* [Problem requirements]:
Your answer is the line containing "Viewport: 1568px width, 656px height." plus every line after it to the end of the data below, transcribed exactly and with nothing else.

* [Provided information]:
◆ ◆ ◆ ◆ ◆ ◆ ◆

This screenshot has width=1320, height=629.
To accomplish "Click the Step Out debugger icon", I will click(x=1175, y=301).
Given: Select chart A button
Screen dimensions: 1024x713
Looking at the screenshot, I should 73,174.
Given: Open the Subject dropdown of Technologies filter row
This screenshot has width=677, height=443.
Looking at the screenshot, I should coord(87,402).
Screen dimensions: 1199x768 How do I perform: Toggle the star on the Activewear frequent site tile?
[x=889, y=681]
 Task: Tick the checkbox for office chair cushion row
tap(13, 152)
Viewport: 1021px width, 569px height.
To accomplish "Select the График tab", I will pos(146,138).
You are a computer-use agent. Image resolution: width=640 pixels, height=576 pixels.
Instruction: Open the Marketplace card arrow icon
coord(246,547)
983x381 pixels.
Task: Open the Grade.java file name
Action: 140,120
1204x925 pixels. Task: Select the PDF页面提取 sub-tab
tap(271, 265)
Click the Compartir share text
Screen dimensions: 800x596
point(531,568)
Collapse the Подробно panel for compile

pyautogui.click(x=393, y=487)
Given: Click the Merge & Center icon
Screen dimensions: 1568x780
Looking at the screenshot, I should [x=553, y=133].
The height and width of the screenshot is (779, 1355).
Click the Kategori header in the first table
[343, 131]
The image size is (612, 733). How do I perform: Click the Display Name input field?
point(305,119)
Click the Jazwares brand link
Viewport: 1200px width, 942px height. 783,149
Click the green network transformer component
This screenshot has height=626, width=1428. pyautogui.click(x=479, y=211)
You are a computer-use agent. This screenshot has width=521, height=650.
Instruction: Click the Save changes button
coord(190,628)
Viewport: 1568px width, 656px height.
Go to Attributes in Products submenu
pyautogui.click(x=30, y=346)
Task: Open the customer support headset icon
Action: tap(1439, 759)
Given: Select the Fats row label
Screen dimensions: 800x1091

◆ ◆ ◆ ◆ ◆ ◆ ◆

* [Output below]:
Viewport: 1568px width, 656px height.
Go to Attributes in Products submenu
pyautogui.click(x=30, y=346)
Task: Open the customer support headset icon
Action: tap(1439, 759)
Given: Select the Fats row label
Screen dimensions: 800x1091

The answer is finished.